| ACTIVITY |
With pictures left out, retype the lines from the start of the records through the one that contains "Given: Click the blue verified badge".

** DATA PROVIDED follows **

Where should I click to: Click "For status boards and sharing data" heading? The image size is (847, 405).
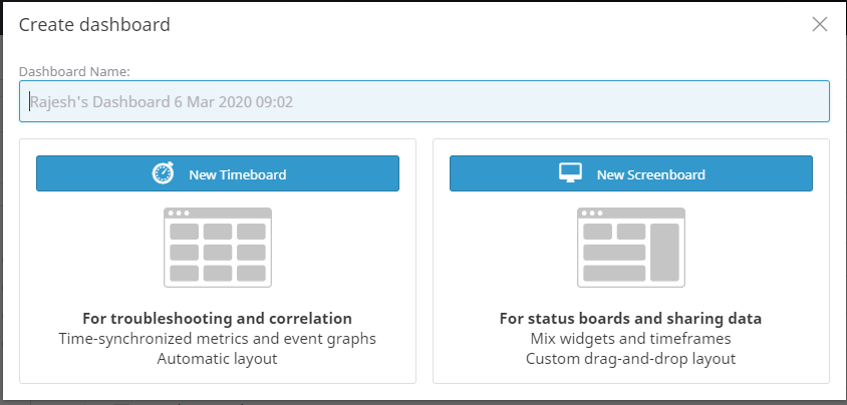[x=631, y=319]

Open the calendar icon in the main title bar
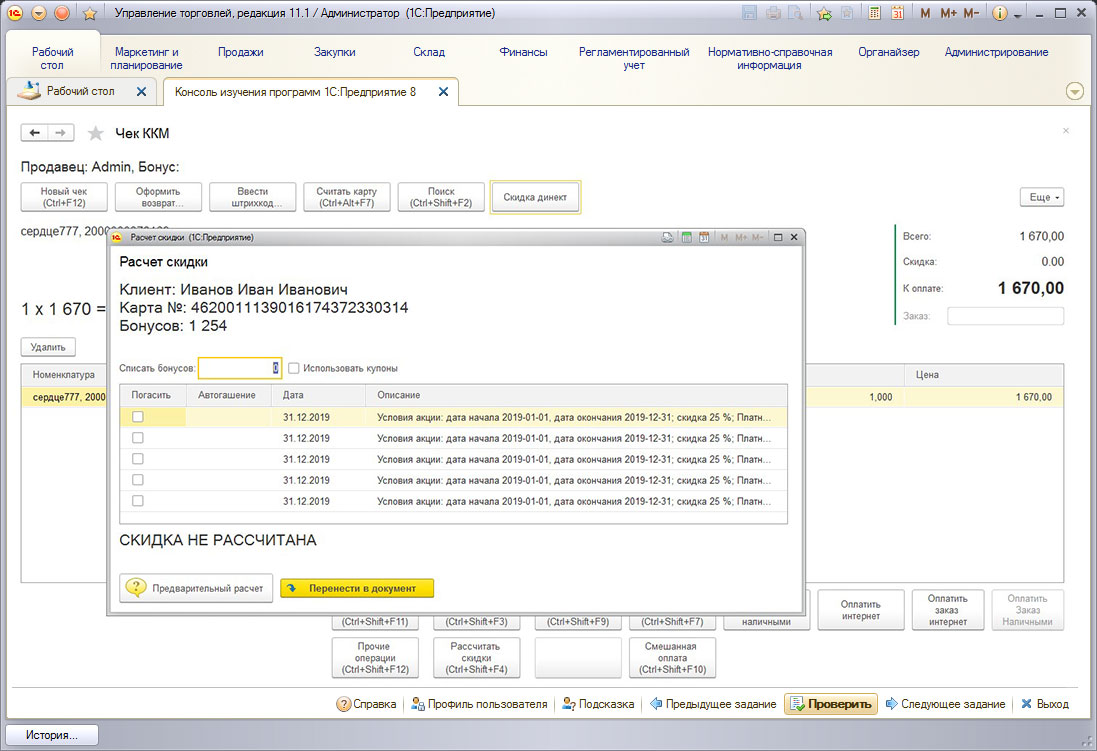pos(898,14)
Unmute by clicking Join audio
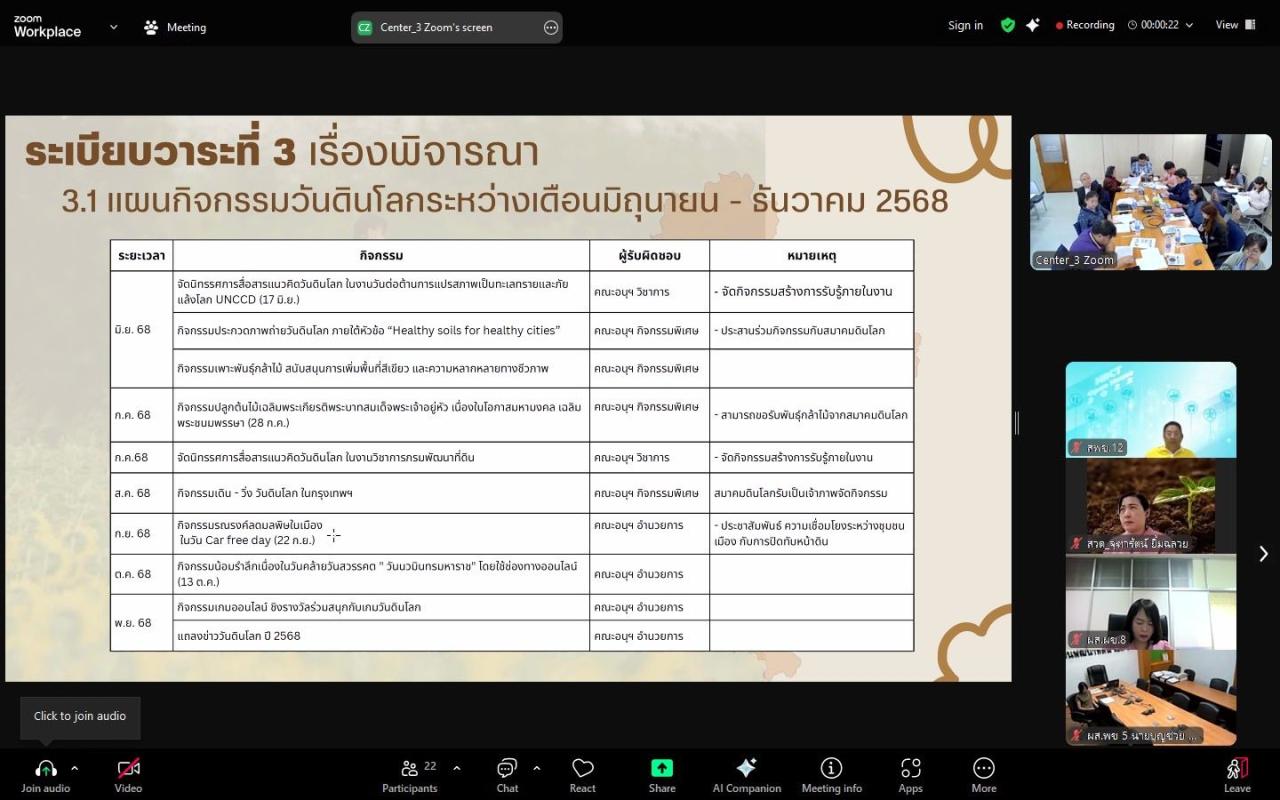The height and width of the screenshot is (800, 1280). pos(45,770)
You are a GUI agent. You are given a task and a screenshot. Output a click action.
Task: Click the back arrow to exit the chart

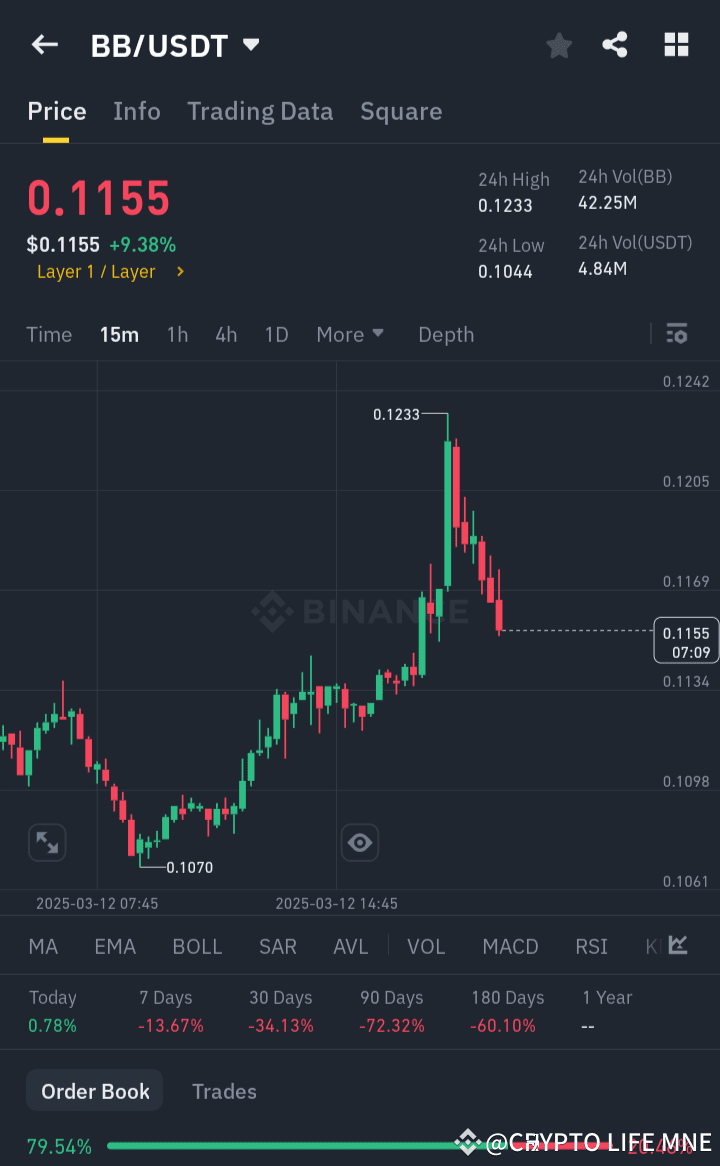[x=44, y=44]
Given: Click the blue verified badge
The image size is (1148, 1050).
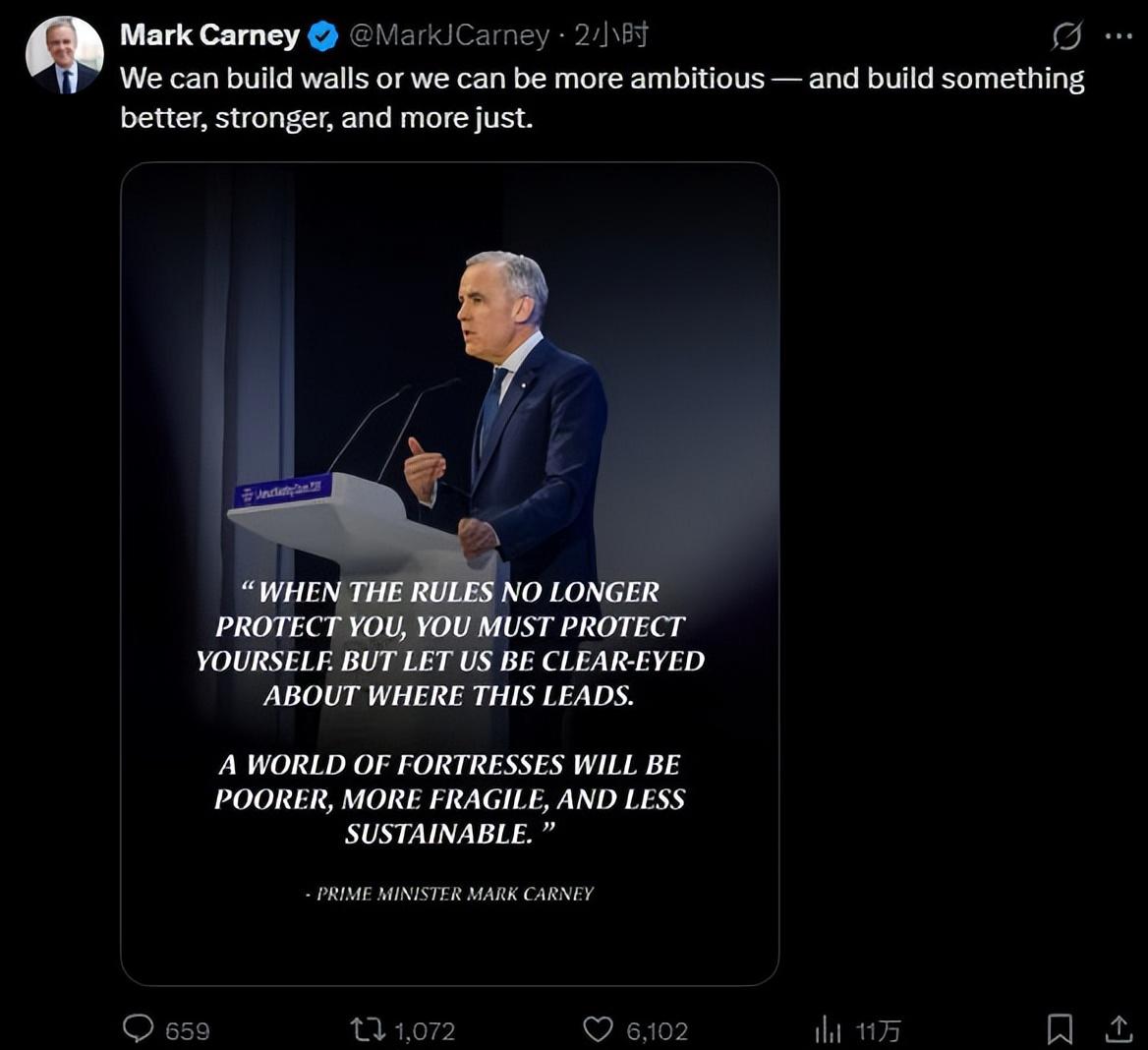Looking at the screenshot, I should click(323, 37).
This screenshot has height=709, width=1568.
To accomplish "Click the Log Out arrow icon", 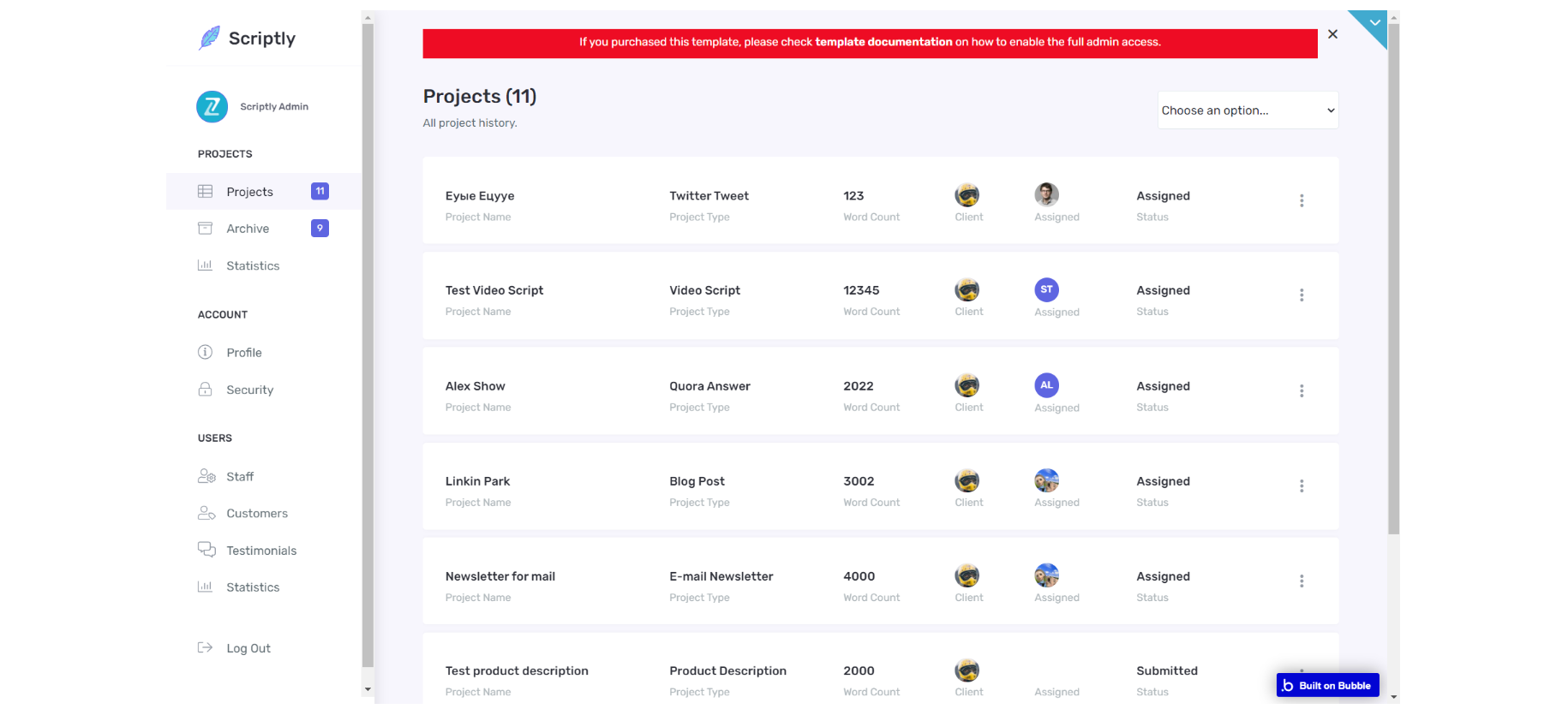I will click(206, 648).
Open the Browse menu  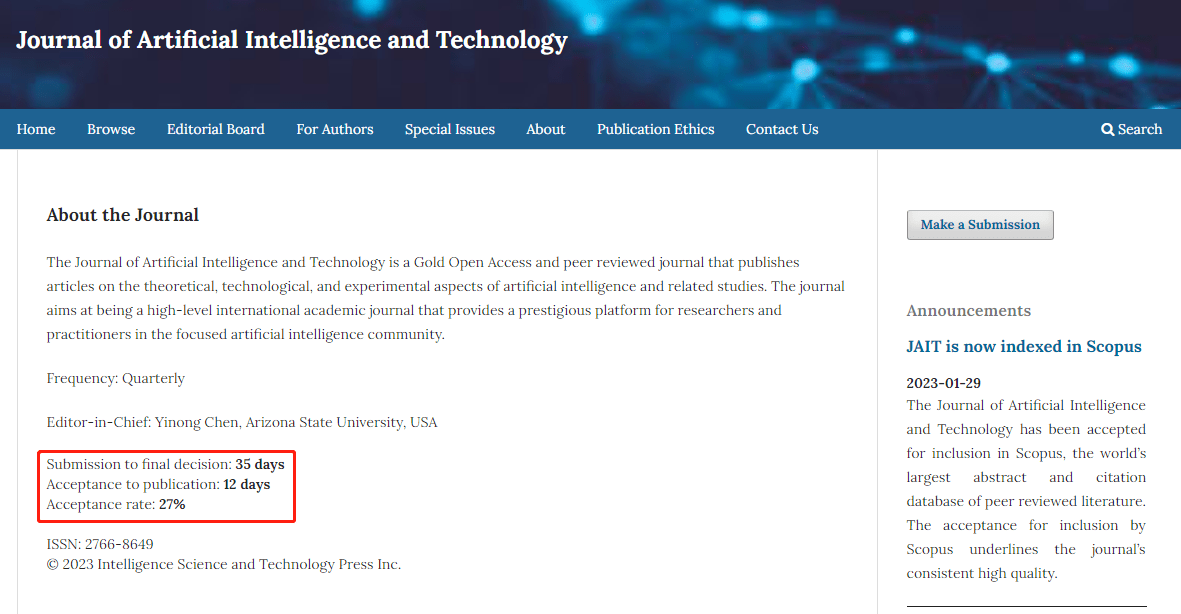pos(111,130)
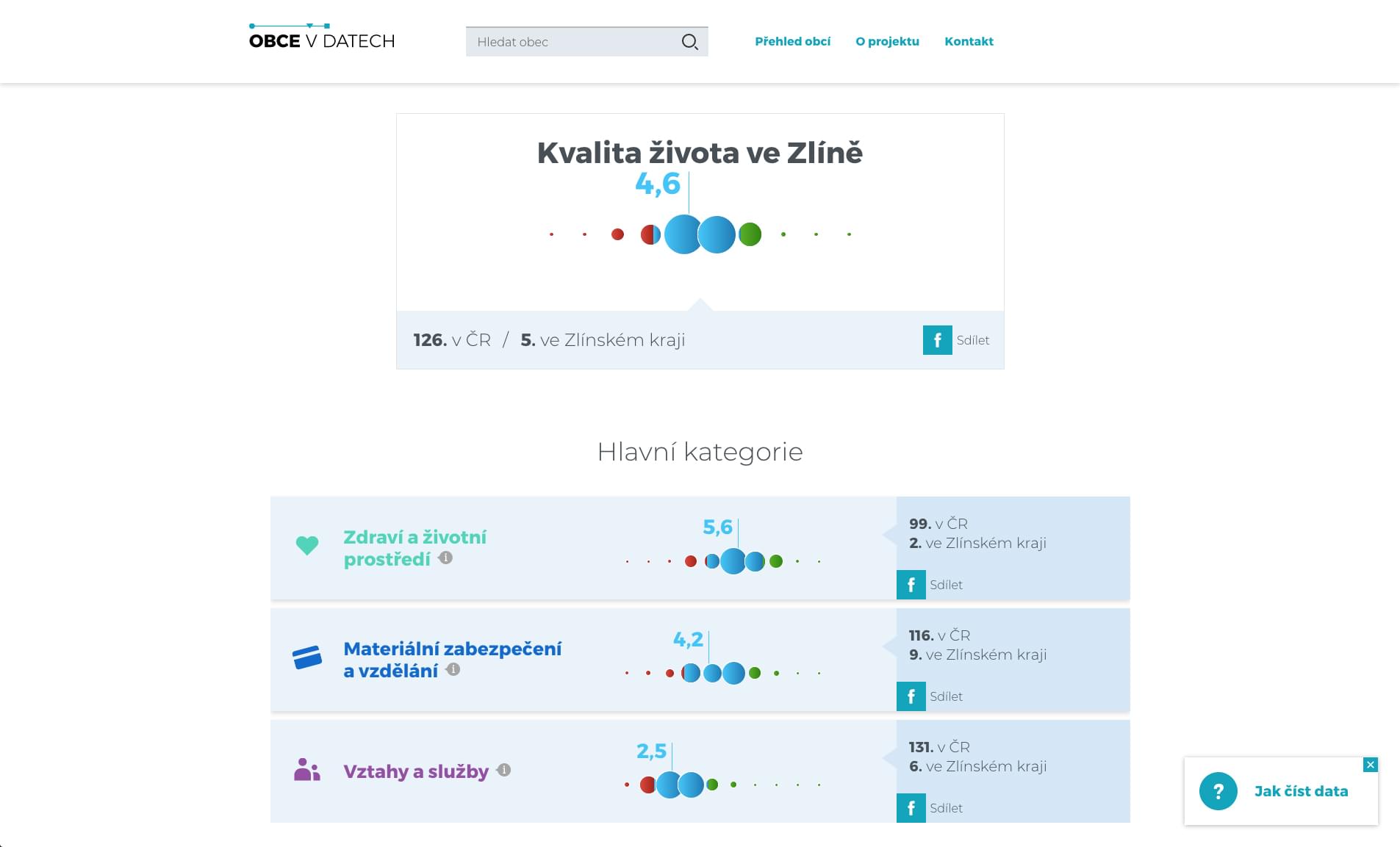Click the info icon next to Materiální zabezpečení a vzdělání

point(453,669)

** End of DATA PROVIDED **

| SOLUTION |
Where should I click to: Click "For status boards and sharing data" heading? The image size is (847, 405).
[x=631, y=319]

Open the calendar icon in the main title bar
pos(898,14)
Unmute by clicking Join audio
The height and width of the screenshot is (800, 1280). pos(45,770)
You are a GUI agent. You are given a task and a screenshot. Output a click action.
Task: Click the back arrow to exit the chart

[x=44, y=44]
Given: Click the blue verified badge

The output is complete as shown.